Tracks

Regina Spektor: "Fidelity"

(2006)

By Mark Abraham | 8 May 2006

Dear Caelyn and Hayden,

I haven’t been a very good fake uncle, I know, but I don’t live close enough to visit very often, and only Caelyn is probably old enough to begin to understand what “fake-uncle” means anyhow. I lived with your dad (and, 33% of the time, your mom) in a tiny residence room in Fredericton. I think you kids have it pretty good, ‘cause I love your parents, but let’s be clear: they have shitty taste in music (‘cept for your dad’s Wu-fetish). I figure I should start you on a good diet, and I think “Fidelity” is a good place to start, because it’s like the Patient Zero of infectious pop, all umbilical responses and melodies that sound like they were translated directly from the DNA of endorphins. And, look, I don’t want to complicate this, but if science is formula, and I’ll leave that for you to decide, so be it, ‘cause you’ll learn one day that learning itself occurs through iteration, and that sometimes even if a pleasurable response is evoked through similarity, that doesn’t mean that the pleasure is any less real.

With something like this it doesn’t matter if you can take its blueprint and slap it over a bunch of other songs and they would match exactly because when Regina colors this in, she ignores the rule where you’re supposed to stay inside the lines (and please, start fighting the Man early, dear fake-niece and nephew). The instrumentation is so simple; it’s all chimes and piano and picazzo strings bouncing with the occasional deluge of Tony Banks-keyboard warmth and it cues into both the basic body/mind response that good pop hits on as well as the implicit and hilarious disposability of pop that fueled so many late afternoon drinking sessions where your dad and I would blast the Spice Girls at 3:00PM (we had probably just woken up), put on sunglasses, hoist our beers into the air, and just dare people to find it weird or whatever. Because we liked those songs, and even if Regina is way better than the Spice Girls ever were, we knew that pop itself is a conflation of a whole series of emotions and ideas and joy and pain but it’s just basically one simple question: “do you enjoy life?” Drink!
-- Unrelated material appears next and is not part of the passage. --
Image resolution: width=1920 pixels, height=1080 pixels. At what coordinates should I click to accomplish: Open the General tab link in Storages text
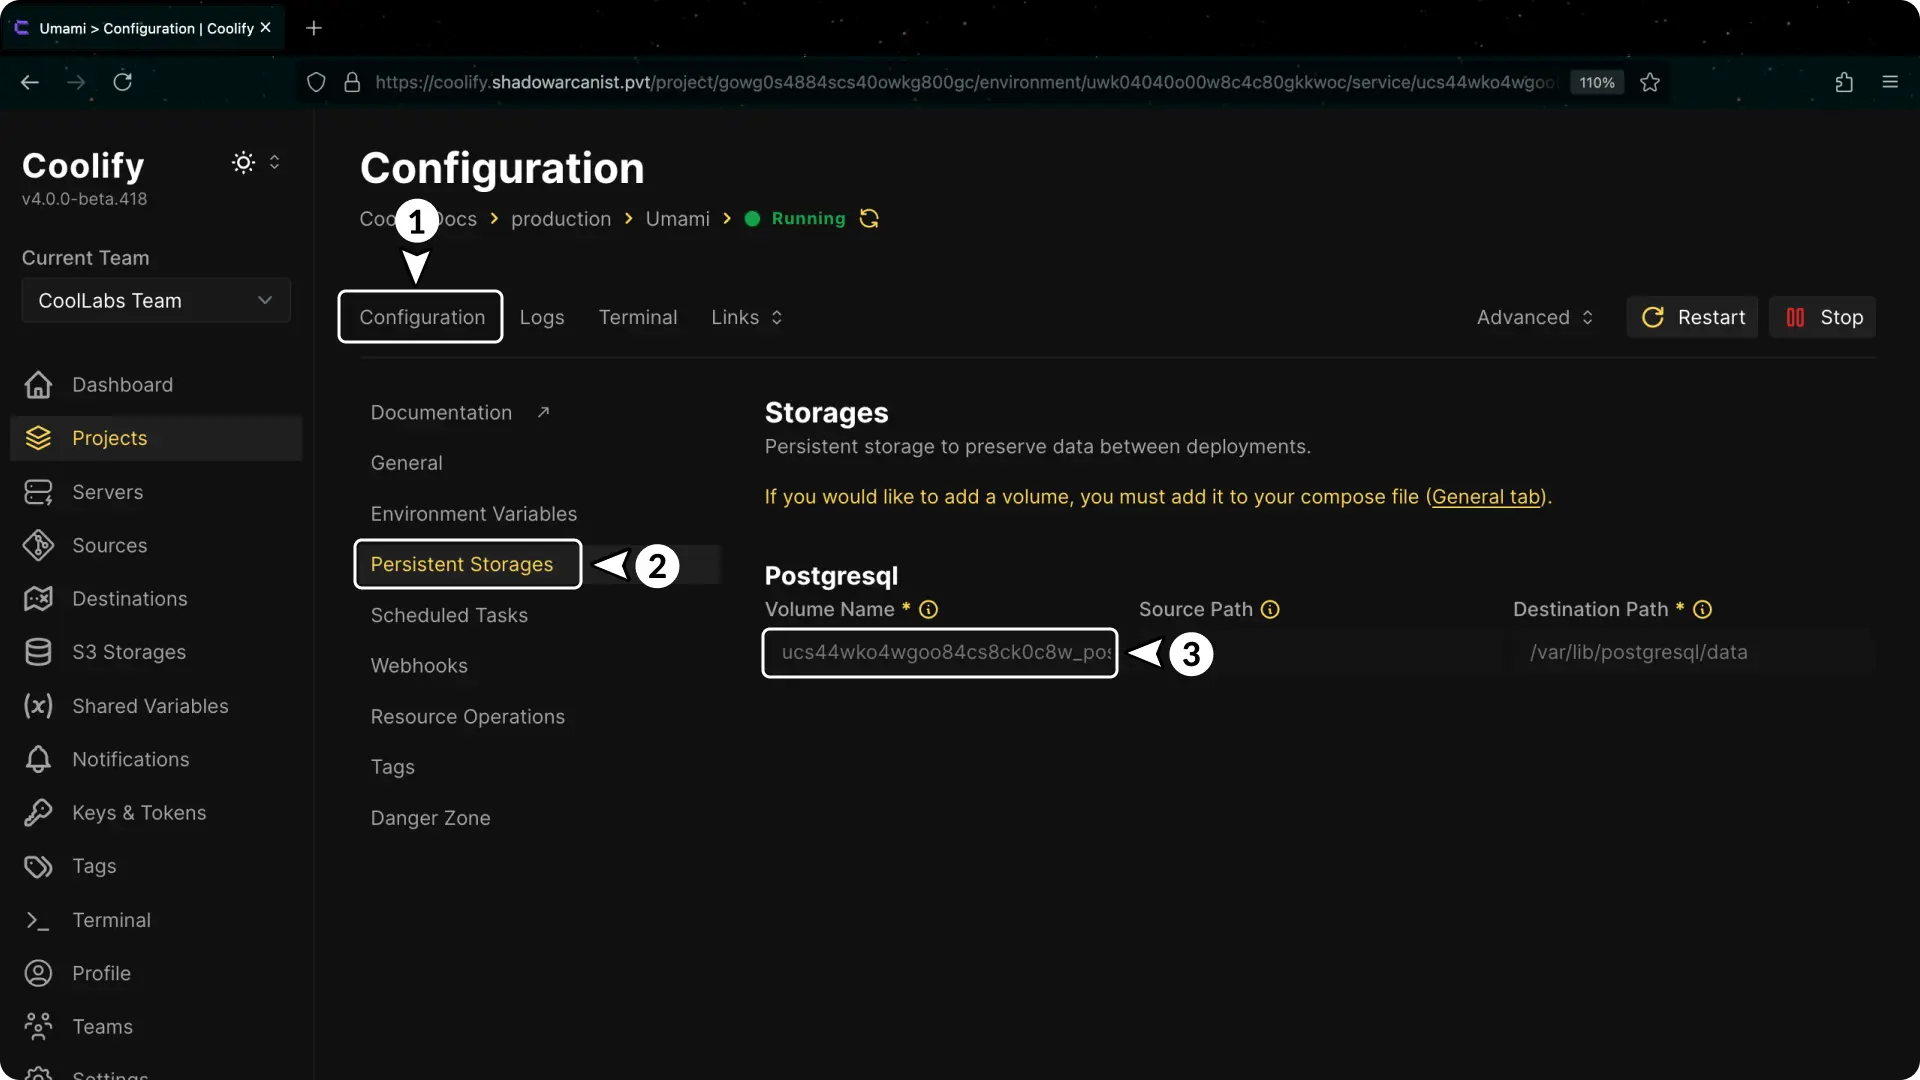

I hope you both enjoy yours; your dad obviously does, and even if your mom shook her head at us sitting their, bobbing our heads like the morons we were, wasted before the meal hall would even let us in for supper, I know she secretly thought we were incredibly cute, because, hey -- that’s what this kind of music is about. Which is why, even when Regina is saying, “it breaks my heart,” don’t believe her, because the way she melodies the word “heart” on the repeat when the piano slides in proves that she’s having the time of her life.